* _Set task_:
Arrange every line of the entries below as a Markdown table with two columns, Row and Line, numbering each row and omitting blank lines.

* _Dataset rows_:
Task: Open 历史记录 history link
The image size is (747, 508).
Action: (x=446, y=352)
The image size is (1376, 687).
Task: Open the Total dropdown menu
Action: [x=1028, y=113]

* _Completed task_:
| Row | Line |
|---|---|
| 1 | Task: Open 历史记录 history link |
| 2 | The image size is (747, 508). |
| 3 | Action: (x=446, y=352) |
| 4 | The image size is (1376, 687). |
| 5 | Task: Open the Total dropdown menu |
| 6 | Action: [x=1028, y=113] |